# What to work on:
1 > Answer these questions about the fellowship announcement:
(a) In what year were the listed Postdoctoral Fellowships conferred?
(b) Who supervised Dr. Matthew Yates?
(c) Whose funds does the initiative leverage?
2 > Write out the stretch of the fellowship announcement from "Under the supervision" through "Great Lakes Fishes.", switching "supervision" to "guidance".
3 > Summarize the fellowship announcement in two sentences.
### Document passage ###
Celebration of Excellence in Research, Scholarship & Creative Activity

Postdoctoral Fellowships

The following individuals have been awarded Postdoctoral Fellowships conferred by external agencies in 2021:

Genome Canada-Cooperative Institute for Great Lakes Research Postdoctoral Fellowship

Under the supervision of Dr. Daniel Heath from the Great Lakes Institute for Environmental Research, Dr. Matthew Yates was awarded a Genome Canada-Cooperative Institute for Great Lakes Research Postdoctoral Fellowship for his project entitled, Environmental DNA Applications in Diet/Trophic Analyses for Key Great Lakes Fishes.

Leveraging Genome Canada and Cooperative Institute for Great Lakes Research (CIGLR) funds, this initiative will address key trophic interaction knowledge gaps affecting the management of fish resources in the Great Lakes. Dr. Yates’ research will address CIGLS’s research objectives to advanced warning systems and promote healthy communities, and through use of genomic tools and trophic interaction data generated, it will also contribute to a weather ready nation and support coastal resilience.
### Dataset extract ###
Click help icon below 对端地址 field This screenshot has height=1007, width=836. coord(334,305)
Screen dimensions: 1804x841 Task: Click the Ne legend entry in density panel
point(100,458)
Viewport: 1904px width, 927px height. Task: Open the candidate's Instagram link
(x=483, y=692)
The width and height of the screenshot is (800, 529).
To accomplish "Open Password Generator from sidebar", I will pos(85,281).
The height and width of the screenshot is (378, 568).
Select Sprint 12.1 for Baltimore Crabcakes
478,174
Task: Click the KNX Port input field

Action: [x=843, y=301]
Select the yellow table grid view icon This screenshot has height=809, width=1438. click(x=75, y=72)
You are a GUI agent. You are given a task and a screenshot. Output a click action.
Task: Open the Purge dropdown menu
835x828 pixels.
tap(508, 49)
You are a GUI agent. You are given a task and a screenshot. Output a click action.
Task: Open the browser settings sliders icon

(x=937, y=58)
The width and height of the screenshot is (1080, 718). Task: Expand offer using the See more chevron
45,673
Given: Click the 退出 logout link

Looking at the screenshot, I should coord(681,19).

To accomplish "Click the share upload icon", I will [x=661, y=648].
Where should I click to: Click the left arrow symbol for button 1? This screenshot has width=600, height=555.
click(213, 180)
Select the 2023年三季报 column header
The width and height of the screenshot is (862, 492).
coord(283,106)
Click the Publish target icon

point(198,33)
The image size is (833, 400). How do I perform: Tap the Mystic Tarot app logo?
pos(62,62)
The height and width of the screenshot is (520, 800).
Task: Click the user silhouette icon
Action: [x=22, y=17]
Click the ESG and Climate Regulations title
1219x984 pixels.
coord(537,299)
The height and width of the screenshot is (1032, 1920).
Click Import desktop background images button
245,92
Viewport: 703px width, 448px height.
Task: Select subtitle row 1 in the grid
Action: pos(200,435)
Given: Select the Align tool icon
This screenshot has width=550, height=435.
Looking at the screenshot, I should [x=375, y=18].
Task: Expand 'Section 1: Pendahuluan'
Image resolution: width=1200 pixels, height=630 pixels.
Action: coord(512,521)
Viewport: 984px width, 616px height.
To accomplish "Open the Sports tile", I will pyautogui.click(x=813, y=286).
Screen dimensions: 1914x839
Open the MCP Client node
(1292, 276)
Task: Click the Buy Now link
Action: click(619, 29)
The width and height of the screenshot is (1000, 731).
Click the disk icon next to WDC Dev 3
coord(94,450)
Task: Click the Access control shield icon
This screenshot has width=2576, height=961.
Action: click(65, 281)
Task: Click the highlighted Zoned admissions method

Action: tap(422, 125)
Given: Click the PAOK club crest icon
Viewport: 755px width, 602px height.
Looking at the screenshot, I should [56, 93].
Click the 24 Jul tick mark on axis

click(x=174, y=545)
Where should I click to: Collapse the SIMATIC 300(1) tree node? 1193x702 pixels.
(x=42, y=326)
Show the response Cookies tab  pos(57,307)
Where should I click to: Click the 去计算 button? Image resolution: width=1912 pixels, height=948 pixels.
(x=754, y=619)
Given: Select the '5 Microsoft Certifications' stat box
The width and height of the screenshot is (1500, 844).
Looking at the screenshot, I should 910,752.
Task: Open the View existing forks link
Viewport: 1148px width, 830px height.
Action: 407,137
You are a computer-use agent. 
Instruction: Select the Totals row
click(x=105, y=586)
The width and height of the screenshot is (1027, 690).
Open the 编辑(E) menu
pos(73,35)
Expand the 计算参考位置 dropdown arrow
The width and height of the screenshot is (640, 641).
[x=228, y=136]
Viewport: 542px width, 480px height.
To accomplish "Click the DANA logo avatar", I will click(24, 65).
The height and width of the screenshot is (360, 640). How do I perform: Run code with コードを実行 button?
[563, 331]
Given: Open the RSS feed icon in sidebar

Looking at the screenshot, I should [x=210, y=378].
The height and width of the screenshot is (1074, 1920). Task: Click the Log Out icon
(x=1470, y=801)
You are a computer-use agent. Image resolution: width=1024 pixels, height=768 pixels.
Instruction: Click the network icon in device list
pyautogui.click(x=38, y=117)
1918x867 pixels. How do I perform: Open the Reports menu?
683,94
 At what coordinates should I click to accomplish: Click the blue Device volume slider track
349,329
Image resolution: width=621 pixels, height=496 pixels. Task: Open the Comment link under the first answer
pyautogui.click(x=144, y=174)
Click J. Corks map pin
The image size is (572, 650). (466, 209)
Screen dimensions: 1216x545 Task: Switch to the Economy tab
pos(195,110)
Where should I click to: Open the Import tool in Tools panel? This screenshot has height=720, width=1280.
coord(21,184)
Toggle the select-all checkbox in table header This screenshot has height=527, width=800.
###
# Written responses:
1 >
(a) 2021
(b) Dr. Daniel Heath from the Great Lakes Institute for Environmental Research
(c) Genome Canada and the Cooperative Institute for Great Lakes Research (CIGLR)

2 >
Under the guidance of Dr. Daniel Heath from the Great Lakes Institute for Environmental Research, Dr. Matthew Yates was awarded a Genome Canada-Cooperative Institute for Great Lakes Research Postdoctoral Fellowship for his project entitled, Environmental DNA Applications in Diet/Trophic Analyses for Key Great Lakes Fishes.

3 > In 2021, Dr. Matthew Yates received a Genome Canada-Cooperative Institute for Great Lakes Research Postdoctoral Fellowship, supervised by Dr. Daniel Heath of the Great Lakes Institute for Environmental Research. His project applies environmental DNA to diet and trophic analyses of key Great Lakes fishes, and it uses Genome Canada and CIGLR funds to address trophic interaction knowledge gaps that affect the management of Great Lakes fish resources.